WORK ITEM –
Could you repeat word for word only the lines from the one containing "La roue du temps" to the last line of the data below?
Content starts
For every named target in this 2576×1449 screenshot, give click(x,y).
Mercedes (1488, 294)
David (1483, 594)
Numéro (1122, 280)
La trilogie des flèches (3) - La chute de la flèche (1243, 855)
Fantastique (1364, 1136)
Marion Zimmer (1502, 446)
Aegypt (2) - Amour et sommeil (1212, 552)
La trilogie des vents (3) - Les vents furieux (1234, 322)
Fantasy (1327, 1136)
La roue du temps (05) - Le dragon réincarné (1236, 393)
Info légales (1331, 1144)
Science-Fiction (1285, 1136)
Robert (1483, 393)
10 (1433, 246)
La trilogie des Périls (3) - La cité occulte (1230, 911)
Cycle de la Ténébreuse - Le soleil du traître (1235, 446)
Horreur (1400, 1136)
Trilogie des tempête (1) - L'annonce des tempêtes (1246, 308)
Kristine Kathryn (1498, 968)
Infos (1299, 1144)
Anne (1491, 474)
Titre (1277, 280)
Content ends
TASK RESPONSE –
La roue du temps (05) - Le dragon réincarné (1236, 393)
Info légales (1331, 1144)
Science-Fiction (1285, 1136)
Robert (1483, 393)
10 (1433, 246)
La trilogie des Périls (3) - La cité occulte (1230, 911)
Cycle de la Ténébreuse - Le soleil du traître (1235, 446)
Horreur (1400, 1136)
Trilogie des tempête (1) - L'annonce des tempêtes (1246, 308)
Kristine Kathryn (1498, 968)
Infos (1299, 1144)
Anne (1491, 474)
Titre (1277, 280)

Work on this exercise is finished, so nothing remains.